» EXERCISE REQUIREMENTS: Go through the records that follow and tally the lines with "Task" in them; answer with the number alone.

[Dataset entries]
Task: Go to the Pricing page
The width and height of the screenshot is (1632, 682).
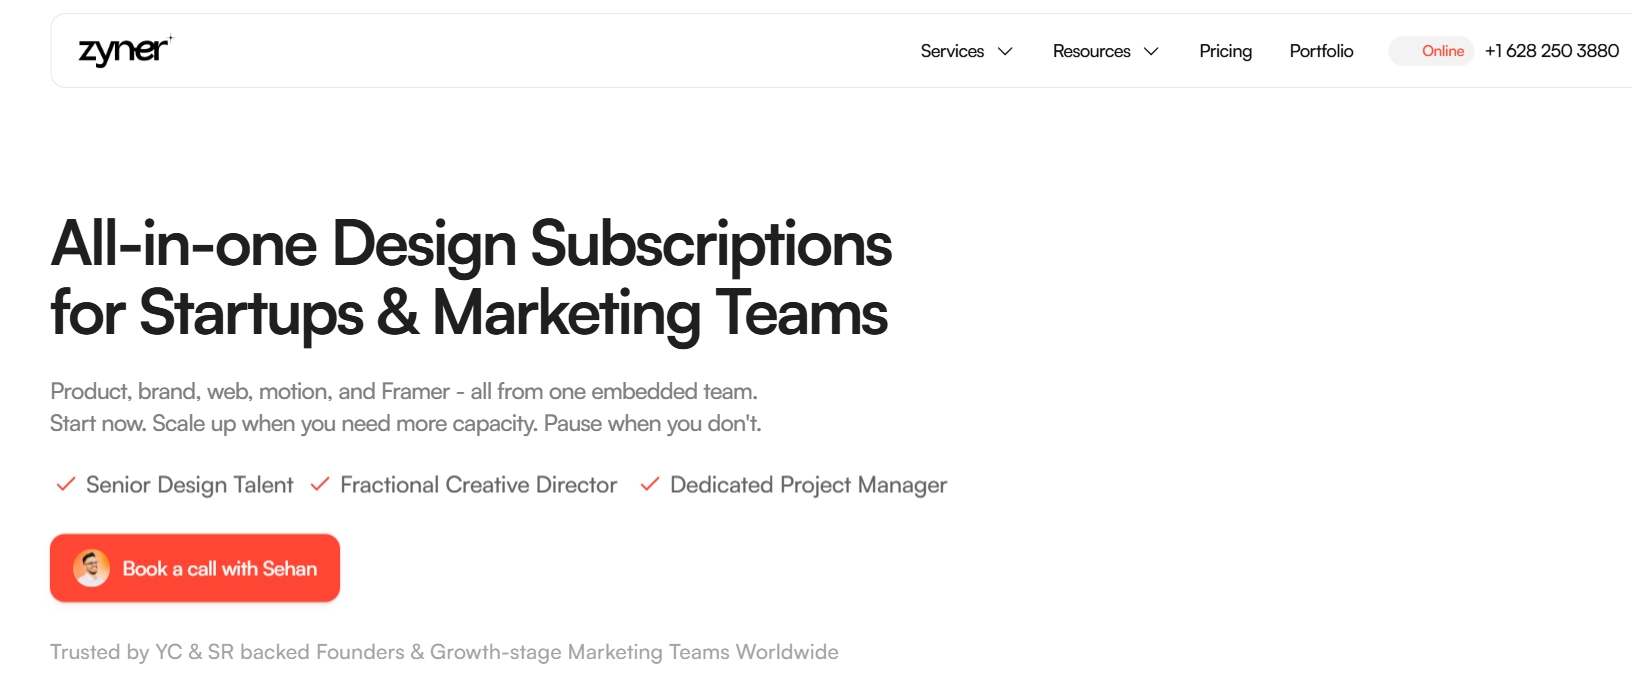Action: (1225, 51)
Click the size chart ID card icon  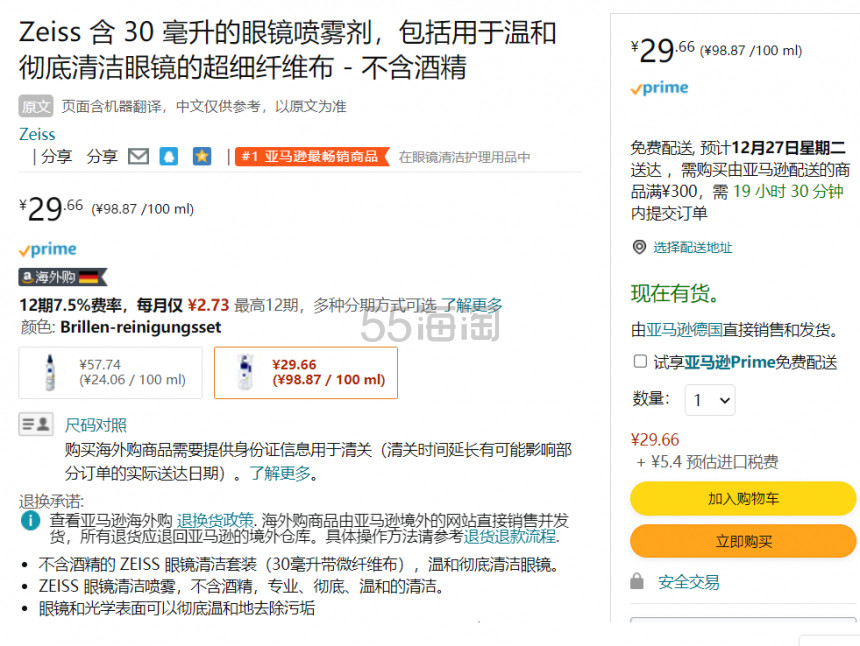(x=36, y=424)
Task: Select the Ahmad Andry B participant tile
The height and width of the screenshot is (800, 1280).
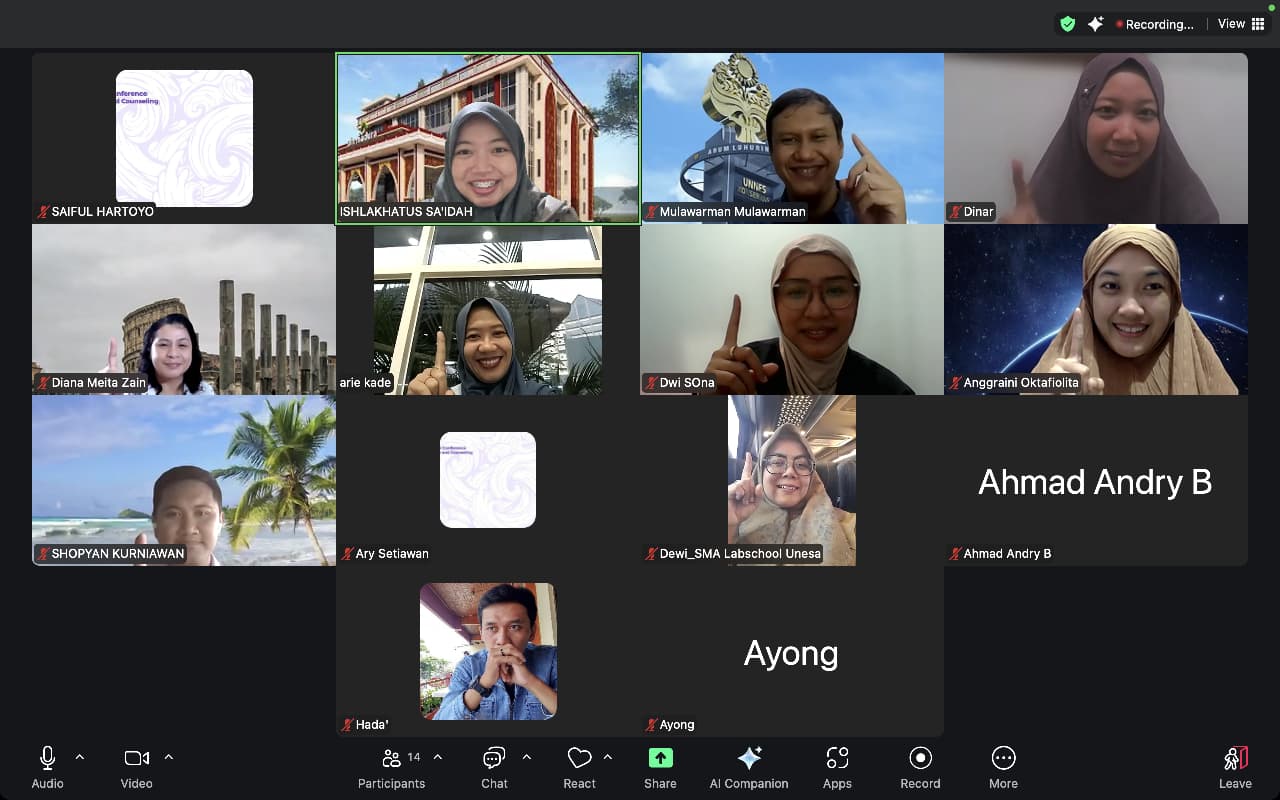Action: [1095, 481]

» SOLUTION: 2